Grochowski, Thomas, Rev.
(Mar. 9, 1866 - Jul. 10, 1917)
CSSR priest

Born in Witkowo, a village about 17 km southeast of Gniezno, the capital of Poland in the eighth century, Thomas Grochowski first attracted the attention of his teachers in St. Peter's Catholic school in Philadelphia. For many years it was the custom for the Redemptorists, who had opened the grammar school in 1843, to pick someone out of class who would become fit subjects to join their order. To meets the increasing demands of their order in the United States, the Redemptorists located their novitiate at Baltimore in 1849, and when the heirs of Charles Carroll left his estate to them, the province moved the Redemptorist novitiate to Annapolis, Maryland. In 1868, however, it built a spacious scholasticate at Ilchester, Maryland, which is where Grochowski, the only Pole in the student body, studied, first in college and then in the seminary. He entered the novitiate at Annapolis in 1885 and was professed there as a Redemptorist on August 2, 1886. He was ordained to the priesthood at Ilchester on April 4, 1891. He spent his second novitiate at Saratoga, New York, from August 1892 to January 1893.

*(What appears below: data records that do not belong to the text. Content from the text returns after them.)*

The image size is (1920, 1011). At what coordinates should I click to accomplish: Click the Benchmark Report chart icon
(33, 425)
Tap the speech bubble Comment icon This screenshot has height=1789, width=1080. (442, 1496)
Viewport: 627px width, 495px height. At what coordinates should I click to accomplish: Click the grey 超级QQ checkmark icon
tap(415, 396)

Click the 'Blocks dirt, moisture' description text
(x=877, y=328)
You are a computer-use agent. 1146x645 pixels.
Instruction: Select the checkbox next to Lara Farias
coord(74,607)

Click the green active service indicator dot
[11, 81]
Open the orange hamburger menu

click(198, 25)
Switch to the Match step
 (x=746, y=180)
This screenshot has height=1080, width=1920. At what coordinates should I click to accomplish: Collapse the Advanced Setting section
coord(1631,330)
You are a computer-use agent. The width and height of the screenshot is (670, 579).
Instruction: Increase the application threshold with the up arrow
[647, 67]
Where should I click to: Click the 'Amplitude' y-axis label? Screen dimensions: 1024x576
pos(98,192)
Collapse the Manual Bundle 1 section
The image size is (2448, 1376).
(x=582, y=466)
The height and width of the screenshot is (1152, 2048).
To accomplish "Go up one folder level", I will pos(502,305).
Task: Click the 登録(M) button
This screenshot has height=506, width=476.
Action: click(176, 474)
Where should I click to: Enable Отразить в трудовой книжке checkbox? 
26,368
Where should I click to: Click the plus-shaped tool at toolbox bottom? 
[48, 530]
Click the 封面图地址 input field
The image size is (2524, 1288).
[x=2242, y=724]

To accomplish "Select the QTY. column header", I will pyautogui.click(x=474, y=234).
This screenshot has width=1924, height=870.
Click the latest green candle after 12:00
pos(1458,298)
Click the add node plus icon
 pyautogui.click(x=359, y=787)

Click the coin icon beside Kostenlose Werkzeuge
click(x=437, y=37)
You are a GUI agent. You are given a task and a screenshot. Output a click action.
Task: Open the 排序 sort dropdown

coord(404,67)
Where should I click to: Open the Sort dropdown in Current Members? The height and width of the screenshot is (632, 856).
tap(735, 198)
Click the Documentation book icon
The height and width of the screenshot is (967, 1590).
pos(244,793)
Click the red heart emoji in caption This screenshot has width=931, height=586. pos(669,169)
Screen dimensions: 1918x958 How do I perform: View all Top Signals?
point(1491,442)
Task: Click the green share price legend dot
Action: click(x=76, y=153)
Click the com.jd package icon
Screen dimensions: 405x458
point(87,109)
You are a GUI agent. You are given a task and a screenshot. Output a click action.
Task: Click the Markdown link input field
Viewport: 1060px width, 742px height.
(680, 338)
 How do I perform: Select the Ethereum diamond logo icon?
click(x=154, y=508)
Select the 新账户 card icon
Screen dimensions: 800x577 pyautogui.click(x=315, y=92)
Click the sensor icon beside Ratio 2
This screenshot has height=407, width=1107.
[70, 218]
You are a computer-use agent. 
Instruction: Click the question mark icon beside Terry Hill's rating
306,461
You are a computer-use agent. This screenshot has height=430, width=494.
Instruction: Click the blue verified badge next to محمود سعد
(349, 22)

Shortly after, his superior, who had the headquarters of the Redemptorist priests in America at St. Alphonsus Church in Baltimore, sent Grochowski to Saint Wenceslaus parish in Baltimore to serve the Bohemians (Czechs), Poles, Hungarians, Ukrainians, and Lithuanians in the parish because of his knowledge of languages. Never before was the Archbishop of Baltimore, James Gibbons, as happy as he was in years between 1893 and 1896, for Father Grochowski calmed the different factions in the parish.

From 1896 to 1902, while he was stationed at the Bohemian church, Our Lady of Perpetual Help, 321 E. 61st St., New York City, Grochowski worked with the Missionary Society of the Most Holy Redeemer in the State of New York. Then, from 1903 to 1910, while his address was at St. Alphonsus, a German parish, 308 West Broadway, New York, he spent nearly all his time conducting Polish missions across the country.

At the same time, staring the Redemptorists in the face, were no less than two missions and sixteen stations without a priest in a Canadian diocese. They sent Grochowski to Brandon, the second largest city in Manitoba, Canada, where 150 Polish families were waiting for a Polish priest to administer the sacraments and baptize their babies. Among them was Kazimierz Broda, who came from what is now the southeastern Polish province of Podkarpacie. His son, Walter Broda, who is now in the Hockey Hall of Fame, was born in Brandon on May 15, 1914, and it could be that Grochowski baptized him. In 1913 the Poles formed a PNA lodge at Brandon.

Despite failing health. Grochowski conducted missions in Canada as long as he could, and in 1916, when he entered St. Peter's Hospital at Albany, New York, he was told he had cancer. Two operations, three months apart, were of no avail. He died on July 10, 1917, at St. Clement's rectory in Saratoga Springs, New York, and was laid to rest with other Redemptorists there.